Der derzeit drittplazierte SC Paderborn hat aufgrund der deutlich besseren Tordifferenz der Büskens-Truppe nur noch mehr als theoretische Chancen, am Kleeblatt vorbei zu ziehen. (greuther-fuerth.de, 17.04.2012, 0:20 Uhr; Hervorhebung M.M.; = (1))

Man will wohl die theoretischen Chancen wirklich so gering wie möglich halten, sonst hätte man nicht versucht, sie quasi doppelt einzuschränken. Den vermutlich gemeinten Sinn ergäbe sowohl die Formulierung

Der derzeit drittplazierte SC Paderborn hat aufgrund der deutlich besseren Tordifferenz der Büskens-Truppe nur mehr theoretische Chancen, am Kleeblatt vorbei zu ziehen (= (2a))

als auch die Formulierung

Der derzeit drittplazierte SC Paderborn hat aufgrund der deutlich besseren Tordifferenz der Büskens-Truppe nur noch theoretische Chancen, am Kleeblatt vorbei zu ziehen (= (2b)).

In (2a) liegt mit nur mehr ein Ausdruck vor, der nach Duden der „Wortart“ Partikel (m.E. am ehesten Gradpartikel) zuzuordnen ist (auch wenn ich es immer etwas befremdlich finde, komplexe Ausdrücke einer Wortart zuzuordnen; im Grunde ist das doch eher eine funktionale Bestimmung, auch wenn wir hier sogar eine zusammengeschriebene Zweitform kennen — aber das ist eine andere Geschichte und eigentlich einen eigenen Aufsatz wert). Nur noch in (2b) erfüllt mit seiner ebenfalls einschränkenden Bedeutung dieselbe Funktion, wird auch im o.g. Duden-Artikel als Bedeutung und Synonym zu nur mehr genannt.
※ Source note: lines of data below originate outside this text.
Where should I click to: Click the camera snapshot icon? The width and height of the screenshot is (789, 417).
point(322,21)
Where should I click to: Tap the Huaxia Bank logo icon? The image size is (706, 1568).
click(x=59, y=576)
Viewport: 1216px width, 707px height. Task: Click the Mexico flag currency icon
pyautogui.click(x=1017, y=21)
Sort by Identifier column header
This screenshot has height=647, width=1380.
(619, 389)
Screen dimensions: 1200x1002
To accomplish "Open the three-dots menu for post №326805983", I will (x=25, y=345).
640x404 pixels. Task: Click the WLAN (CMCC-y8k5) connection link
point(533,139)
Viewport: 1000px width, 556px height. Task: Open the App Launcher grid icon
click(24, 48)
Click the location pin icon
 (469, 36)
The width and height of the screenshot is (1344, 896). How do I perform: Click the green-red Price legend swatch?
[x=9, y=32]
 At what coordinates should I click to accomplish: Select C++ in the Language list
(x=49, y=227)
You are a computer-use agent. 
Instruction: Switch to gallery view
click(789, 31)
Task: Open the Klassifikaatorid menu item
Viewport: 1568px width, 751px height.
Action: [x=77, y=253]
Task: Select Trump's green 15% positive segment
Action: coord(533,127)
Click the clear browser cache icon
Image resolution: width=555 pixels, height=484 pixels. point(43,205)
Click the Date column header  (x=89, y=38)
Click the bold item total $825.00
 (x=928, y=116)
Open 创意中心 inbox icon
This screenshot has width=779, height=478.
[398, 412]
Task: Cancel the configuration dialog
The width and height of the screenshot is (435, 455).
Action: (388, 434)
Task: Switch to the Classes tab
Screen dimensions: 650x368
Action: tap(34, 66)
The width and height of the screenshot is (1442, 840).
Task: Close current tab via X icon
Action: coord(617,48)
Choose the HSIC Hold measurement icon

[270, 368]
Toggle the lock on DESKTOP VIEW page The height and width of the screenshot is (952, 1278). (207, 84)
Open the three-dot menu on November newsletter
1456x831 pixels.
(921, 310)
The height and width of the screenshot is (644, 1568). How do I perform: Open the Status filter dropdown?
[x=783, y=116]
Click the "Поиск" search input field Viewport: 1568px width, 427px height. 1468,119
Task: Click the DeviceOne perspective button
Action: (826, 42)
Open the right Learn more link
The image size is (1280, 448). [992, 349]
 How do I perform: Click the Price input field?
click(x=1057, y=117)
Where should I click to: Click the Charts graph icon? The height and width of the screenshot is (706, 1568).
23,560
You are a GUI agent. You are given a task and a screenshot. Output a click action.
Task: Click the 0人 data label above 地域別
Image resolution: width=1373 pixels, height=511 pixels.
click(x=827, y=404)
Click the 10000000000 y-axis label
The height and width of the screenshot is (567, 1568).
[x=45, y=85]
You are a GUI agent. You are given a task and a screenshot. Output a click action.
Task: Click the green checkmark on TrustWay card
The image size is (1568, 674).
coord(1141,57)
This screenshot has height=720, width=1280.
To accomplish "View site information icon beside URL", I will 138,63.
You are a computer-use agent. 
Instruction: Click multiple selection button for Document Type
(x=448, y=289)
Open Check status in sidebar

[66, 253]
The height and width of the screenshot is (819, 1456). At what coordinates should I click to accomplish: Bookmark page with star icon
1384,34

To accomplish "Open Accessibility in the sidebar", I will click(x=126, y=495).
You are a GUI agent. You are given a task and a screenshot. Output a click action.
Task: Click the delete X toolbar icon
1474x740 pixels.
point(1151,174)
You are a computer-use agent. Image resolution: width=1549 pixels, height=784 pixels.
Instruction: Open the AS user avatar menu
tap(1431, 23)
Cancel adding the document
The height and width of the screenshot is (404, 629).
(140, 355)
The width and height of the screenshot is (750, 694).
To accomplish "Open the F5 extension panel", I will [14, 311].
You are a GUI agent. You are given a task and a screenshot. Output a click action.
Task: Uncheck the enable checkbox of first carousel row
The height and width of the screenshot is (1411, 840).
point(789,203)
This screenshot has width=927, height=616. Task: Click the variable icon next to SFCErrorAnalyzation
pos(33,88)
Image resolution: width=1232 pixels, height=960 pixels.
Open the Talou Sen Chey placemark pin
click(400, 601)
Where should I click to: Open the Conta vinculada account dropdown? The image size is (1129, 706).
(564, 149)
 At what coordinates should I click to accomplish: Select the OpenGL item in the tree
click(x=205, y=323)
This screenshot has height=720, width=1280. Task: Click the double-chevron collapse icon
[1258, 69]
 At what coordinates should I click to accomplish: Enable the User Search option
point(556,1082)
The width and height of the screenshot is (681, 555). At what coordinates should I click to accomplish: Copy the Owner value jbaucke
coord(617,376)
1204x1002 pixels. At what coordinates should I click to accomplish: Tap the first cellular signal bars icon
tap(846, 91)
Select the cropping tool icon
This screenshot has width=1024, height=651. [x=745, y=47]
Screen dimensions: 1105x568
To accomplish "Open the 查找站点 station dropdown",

Interessant ist, dass das nur in (2b) für die Bedeutung (und die Syntax) entscheidend ist. Der Satz ohne nur,

Der derzeit drittplazierte SC Paderborn hat aufgrund der deutlich besseren Tordifferenz der Büskens-Truppe noch theoretische Chancen, am Kleeblatt vorbei zu ziehen (= (3a)),

würde (Unkenntnis der Bedeutung von Büskens-Truppe vorausgesetzt) die Chancen doch deutlich höher einstufen als von den Fürthern gewünscht. Außerdem wäre es hier möglich, das noch als erststellenfähiges Adverb (Wortart) und Adverbial (syntakt. Funktion) mit temporaler Bedeutung zu analysieren:

Noch hat der derzeit drittplazierte SC Paderborn aufgrund der deutlich besseren Tordifferenz der Büskens-Truppe theoretische Chancen, am Kleeblatt vorbei zu ziehen (= (3b)).

Mit der Partikelkonstruktion wäre das nicht möglich:

*Nur noch / *Nur mehr hat der derzeit drittplazierte SC Paderborn aufgrund der deutlich besseren Tordifferenz der Büskens-Truppe theoretische Chancen, am Kleeblatt vorbei zu ziehen.

Allerdings erhalten wir mit dem Adverb-Noch die Chance, das bisher vernachlässigte mehr als aus dem Original im Satz unterzubringen (sinnverfälschend, aber syntaktisch korrekt):

Der derzeit drittplazierte SC Paderborn hat aufgrund der deutlich besseren Tordifferenz der Büskens-Truppe noch mehr als theoretische Chancen, am Kleeblatt vorbei zu ziehen. [Auch: Noch hat der derzeit drittplazierte SC Paderborn … mehr als theoretische Chancen, am Kleeblatt vorbei zu ziehen.]

Dabei hat dieses mehr als ebenfalls eher Gradpartikelcharakter und graduierende Funktion und ist nicht wortwörtlich als Komparativkonstruktion zum Adjektiv viel zu analysieren.

In (2a) eingesetzt, würde das mehr als zu einer in sich widersprüchlichen Formulierung führen:

Der derzeit drittplazierte SC Paderborn hat aufgrund der deutlich besseren Tordifferenz der Büskens-Truppe nur mehr als theoretische Chancen, am Kleeblatt vorbei zu ziehen;

in (2b) eingesetzt, hätten wir wieder den Originalsatz (1).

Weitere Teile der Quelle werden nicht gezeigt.